▶ Required tasks:
a: How would you translate this sentence from the text on gateway elements into Spanish: "Use an Exclusive Gateway element when you want only one condition to pass."
b: Resume the text on Sub Process and Gateway elements from where it stops.

▶ Excerpted text:
..............................
The child Sub Process has its own Request. The Request for the parent Process waits until the child Sub Process's Request completes before its workflow continues. When the child Sub Process's Request completes, the parent Process's Request continues from the Sub Process element.

To prevent routing for the parent Process's Request from waiting until the child Sub Process's Request completes, use a Parallel Gateway element preceding the Sub Process element. Use a parallel outgoing Sequence Flow element from the Parallel Gateway element to continue routing the parent Process while the Sub Process element waits for the child Sub Process's Request to complete.

Below is a Sub Process element when it has been placed into a Process model.

Sub Process element

Gateways

Gateway elements route Request workflow in the following ways:

Exclusive Gateway

An Exclusive Gateway element evaluates a Request's workflow routing conditions for a Process. These routing conditions are configured on each outgoing Sequence Flow element from the Exclusive Gateway element. When a Request is in progress and the Exclusive Gateway element triggers, each of its outgoing Sequence Flow elements' conditions are evaluated to determine which single Sequence Flow element workflow routes for that Request. Unlike the Inclusive Gateway element, only one Sequence Flow element can trigger from the Exclusive Gateway element to route workflow.

Use an Exclusive Gateway element when you want only one condition to pass. Otherwise, consider using an Inclusive Gateway element whereby any conditions that pass specified conditions allow workflow routing to continue.

Below is an Exclusive Gateway element when it has been placed into a Process model.

Exclusive Gateway element

See the following topics about Exclusive Gateway elements:

Inclusive Gateway

An Inclusive Gateway element functions in two different ways, but not at the same time from the same element:

  • Converging workflow (synchronize workflow): An Inclusive Gateway element may synchronize Request workflow from two or more incoming Sequence Flow elements to the Inclusive Gateway element. All incoming Sequence Flow elements converging to the Inclusive Gateway element must trigger before the Inclusive Gateway element triggers, thereby synchronizing a Request's workflow. Use this coordinate workflow.
..............................
Dataset records
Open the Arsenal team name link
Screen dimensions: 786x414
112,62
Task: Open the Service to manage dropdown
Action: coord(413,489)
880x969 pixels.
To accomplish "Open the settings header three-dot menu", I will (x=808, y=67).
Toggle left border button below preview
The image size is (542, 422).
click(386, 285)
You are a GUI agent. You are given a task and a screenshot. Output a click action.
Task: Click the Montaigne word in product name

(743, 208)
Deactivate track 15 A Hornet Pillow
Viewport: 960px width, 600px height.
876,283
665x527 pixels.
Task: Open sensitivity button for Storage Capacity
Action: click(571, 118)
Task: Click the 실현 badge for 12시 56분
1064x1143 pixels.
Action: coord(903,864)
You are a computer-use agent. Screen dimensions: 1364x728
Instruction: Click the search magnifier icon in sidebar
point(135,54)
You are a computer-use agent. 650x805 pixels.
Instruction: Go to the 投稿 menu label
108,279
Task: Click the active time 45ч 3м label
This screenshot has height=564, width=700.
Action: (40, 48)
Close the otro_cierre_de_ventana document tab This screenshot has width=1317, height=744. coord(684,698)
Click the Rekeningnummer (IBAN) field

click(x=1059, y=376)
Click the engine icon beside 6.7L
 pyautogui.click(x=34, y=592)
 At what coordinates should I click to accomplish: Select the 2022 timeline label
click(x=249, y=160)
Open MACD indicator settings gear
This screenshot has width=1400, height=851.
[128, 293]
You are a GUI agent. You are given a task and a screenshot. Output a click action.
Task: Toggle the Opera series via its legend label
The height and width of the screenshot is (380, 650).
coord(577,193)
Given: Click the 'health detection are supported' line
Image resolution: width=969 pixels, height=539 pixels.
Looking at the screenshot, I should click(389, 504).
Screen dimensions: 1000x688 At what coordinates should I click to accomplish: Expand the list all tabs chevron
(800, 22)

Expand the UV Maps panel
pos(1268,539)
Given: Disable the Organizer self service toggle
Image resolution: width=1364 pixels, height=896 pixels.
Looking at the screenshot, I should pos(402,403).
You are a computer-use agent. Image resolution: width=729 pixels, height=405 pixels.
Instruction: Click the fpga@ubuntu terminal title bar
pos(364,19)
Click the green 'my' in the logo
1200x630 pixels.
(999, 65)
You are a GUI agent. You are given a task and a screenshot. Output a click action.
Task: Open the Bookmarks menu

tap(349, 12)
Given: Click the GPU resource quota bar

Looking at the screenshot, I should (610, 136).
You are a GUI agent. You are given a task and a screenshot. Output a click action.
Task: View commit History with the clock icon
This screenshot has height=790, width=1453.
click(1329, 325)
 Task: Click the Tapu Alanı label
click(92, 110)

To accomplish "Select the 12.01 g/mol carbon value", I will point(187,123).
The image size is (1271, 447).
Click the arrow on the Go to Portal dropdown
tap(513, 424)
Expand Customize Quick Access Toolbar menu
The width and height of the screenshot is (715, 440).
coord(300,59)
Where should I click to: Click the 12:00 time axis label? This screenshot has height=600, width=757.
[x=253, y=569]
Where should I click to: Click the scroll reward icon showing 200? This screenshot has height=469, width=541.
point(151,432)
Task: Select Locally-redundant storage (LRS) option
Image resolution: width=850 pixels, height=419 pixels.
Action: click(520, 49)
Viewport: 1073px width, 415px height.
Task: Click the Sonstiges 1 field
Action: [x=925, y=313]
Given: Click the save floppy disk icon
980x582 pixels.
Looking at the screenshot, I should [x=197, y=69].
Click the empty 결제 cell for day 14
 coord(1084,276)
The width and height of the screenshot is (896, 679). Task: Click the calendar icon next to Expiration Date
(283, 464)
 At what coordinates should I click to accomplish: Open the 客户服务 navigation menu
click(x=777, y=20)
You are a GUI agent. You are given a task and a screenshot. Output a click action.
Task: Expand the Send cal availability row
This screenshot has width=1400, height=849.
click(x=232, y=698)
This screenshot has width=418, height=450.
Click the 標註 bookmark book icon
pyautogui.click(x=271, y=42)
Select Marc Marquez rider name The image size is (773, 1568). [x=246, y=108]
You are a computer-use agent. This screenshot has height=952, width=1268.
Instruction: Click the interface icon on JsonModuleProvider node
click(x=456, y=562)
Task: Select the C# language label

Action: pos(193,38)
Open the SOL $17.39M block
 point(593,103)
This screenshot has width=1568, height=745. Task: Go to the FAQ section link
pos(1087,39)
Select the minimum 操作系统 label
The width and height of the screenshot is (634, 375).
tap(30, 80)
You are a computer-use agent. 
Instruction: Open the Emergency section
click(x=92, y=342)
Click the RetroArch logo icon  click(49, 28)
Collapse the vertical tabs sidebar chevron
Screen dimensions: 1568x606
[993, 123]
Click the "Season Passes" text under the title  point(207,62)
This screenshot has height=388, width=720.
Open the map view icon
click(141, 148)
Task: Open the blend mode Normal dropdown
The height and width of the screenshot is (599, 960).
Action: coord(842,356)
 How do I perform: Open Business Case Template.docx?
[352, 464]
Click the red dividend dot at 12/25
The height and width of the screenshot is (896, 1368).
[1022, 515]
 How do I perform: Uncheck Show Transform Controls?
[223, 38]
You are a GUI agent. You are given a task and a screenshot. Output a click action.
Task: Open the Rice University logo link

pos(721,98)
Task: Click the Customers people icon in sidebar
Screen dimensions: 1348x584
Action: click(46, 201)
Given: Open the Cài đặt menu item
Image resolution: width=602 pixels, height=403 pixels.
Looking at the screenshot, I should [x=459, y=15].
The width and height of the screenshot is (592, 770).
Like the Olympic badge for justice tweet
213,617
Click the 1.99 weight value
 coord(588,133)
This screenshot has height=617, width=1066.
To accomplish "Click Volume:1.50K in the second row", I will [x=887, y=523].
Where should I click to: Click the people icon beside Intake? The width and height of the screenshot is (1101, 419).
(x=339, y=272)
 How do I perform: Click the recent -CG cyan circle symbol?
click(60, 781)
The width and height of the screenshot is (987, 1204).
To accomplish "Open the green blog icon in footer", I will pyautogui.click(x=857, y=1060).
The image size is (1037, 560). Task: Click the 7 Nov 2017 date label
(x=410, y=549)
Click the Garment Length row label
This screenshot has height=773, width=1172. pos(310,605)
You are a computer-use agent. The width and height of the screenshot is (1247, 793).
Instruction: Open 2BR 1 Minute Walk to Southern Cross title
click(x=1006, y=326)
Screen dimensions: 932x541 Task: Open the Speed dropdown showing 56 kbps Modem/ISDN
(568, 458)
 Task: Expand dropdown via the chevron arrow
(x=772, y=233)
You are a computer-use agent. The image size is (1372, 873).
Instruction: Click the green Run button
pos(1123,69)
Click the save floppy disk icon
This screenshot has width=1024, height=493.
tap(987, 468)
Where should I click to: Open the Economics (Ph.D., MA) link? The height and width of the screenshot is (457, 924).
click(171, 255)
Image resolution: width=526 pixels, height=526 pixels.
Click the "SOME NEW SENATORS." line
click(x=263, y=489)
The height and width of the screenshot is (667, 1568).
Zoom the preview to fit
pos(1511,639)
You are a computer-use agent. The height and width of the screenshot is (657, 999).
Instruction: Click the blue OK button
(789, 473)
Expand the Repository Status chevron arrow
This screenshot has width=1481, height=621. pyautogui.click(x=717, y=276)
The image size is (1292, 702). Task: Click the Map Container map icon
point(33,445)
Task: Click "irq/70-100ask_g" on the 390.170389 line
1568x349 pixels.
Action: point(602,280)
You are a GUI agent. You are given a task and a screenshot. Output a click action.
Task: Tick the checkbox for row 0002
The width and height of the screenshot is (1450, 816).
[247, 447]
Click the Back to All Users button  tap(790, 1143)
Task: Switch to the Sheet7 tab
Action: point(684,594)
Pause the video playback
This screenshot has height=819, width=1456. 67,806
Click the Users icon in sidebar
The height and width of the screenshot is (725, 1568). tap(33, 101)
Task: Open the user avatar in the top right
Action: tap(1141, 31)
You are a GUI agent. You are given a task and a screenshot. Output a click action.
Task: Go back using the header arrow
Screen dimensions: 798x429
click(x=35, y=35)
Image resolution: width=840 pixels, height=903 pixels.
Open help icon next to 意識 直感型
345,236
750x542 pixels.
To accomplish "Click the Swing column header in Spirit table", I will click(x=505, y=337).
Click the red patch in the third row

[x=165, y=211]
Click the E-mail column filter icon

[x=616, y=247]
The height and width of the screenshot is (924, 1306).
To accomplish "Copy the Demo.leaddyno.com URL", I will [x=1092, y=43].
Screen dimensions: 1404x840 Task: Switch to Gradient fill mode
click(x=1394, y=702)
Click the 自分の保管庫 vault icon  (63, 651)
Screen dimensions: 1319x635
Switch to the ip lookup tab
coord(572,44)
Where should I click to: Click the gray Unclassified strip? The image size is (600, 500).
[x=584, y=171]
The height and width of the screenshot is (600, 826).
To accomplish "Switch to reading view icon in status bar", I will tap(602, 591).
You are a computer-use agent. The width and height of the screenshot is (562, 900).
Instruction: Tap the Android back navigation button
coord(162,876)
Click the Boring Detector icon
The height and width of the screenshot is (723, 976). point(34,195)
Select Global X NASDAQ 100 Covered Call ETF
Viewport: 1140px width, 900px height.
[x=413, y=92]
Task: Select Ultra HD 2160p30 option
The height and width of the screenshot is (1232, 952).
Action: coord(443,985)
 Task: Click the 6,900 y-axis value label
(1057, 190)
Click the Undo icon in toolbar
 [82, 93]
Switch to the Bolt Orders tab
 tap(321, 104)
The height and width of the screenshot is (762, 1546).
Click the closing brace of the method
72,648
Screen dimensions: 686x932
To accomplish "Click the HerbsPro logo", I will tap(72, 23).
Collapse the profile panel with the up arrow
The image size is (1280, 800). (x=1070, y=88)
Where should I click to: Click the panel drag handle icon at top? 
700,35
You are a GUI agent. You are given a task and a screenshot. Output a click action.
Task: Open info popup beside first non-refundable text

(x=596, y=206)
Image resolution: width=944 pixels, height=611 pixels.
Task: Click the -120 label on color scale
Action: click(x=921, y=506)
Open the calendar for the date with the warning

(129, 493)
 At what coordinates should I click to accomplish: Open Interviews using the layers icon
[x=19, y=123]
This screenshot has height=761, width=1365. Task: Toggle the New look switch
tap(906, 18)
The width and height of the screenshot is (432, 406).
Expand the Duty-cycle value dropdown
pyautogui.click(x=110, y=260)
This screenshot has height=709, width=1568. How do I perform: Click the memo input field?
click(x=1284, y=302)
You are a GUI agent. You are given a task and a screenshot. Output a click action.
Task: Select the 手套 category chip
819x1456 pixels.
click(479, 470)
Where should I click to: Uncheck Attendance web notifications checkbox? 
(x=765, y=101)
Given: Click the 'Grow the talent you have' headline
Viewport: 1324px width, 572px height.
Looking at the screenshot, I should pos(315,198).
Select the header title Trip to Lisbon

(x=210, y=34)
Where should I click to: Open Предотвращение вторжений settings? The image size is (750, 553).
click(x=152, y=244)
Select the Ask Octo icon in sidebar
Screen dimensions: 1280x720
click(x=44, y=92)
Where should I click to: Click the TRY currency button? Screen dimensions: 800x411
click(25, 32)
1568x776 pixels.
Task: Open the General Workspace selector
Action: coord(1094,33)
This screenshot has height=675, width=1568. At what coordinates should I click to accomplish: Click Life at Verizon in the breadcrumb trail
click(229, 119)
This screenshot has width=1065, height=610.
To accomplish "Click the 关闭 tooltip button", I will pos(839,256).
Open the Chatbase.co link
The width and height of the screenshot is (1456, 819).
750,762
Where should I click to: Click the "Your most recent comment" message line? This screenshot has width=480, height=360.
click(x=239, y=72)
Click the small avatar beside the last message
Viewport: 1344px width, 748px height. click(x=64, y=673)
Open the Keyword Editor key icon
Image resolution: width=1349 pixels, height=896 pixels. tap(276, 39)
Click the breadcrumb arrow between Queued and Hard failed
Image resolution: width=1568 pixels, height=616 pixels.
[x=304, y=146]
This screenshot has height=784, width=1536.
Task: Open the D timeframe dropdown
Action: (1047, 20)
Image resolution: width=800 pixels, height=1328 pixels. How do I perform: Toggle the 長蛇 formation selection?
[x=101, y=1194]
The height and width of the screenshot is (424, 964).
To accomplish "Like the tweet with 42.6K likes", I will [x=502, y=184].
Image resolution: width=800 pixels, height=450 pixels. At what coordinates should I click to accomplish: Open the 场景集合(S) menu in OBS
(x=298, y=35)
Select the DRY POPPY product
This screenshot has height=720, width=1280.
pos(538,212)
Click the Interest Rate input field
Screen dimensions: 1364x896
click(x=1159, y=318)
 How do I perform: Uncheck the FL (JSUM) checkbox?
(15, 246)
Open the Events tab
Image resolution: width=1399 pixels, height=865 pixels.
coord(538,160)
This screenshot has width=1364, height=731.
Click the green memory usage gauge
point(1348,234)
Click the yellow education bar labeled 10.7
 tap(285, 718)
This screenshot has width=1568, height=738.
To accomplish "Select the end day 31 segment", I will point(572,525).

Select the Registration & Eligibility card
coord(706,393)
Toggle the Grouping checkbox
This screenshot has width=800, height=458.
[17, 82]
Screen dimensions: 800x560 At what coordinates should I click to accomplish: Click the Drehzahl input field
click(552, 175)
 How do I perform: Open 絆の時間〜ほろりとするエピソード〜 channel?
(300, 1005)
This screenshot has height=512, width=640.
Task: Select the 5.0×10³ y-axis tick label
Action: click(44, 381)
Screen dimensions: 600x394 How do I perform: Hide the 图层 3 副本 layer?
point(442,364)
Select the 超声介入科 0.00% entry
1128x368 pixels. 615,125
..............................
▶ Set of answers:
a: Use un elemento Exclusive Gateway cuando quiera que solo se cumpla una condición.

b:
  • Diverging workflow (evaluate routing conditions): An Inclusive Gateway element may also evaluate a Request's workflow routing conditions for a Process. These routing conditions are configured on each outgoing Sequence Flow element from the Inclusive Gateway element. When a Request is in progress and the Inclusive Gateway element triggers, each of its outgoing Sequence Flow elements' conditions are evaluated to determine which Sequence Flow element(s) continue routing for that Request. Unlike the Exclusive Gateway element, multiple Sequence Flow elements can trigger from the Inclusive Gateway element, thereby causing multiple workflow routes simultaneously for the same Request that stem from that Inclusive Gateway element. Use an Inclusive Gateway element when you potentially want multiple workflow routes to occur simultaneously in that Request. Otherwise, consider using an Exclusive Gateway element to allow only one Sequence Flow element's condition(s) to continue workflow route for that Request.

One Inclusive Gateway element can only converge or diverge workflow, but not both. Use two Inclusive Gateway elements to both converge and diverge workflow.

Use two Inclusive Gateway elements for both converging and diverging workflow

Below is an Inclusive Gateway element when it has been placed into a Process model.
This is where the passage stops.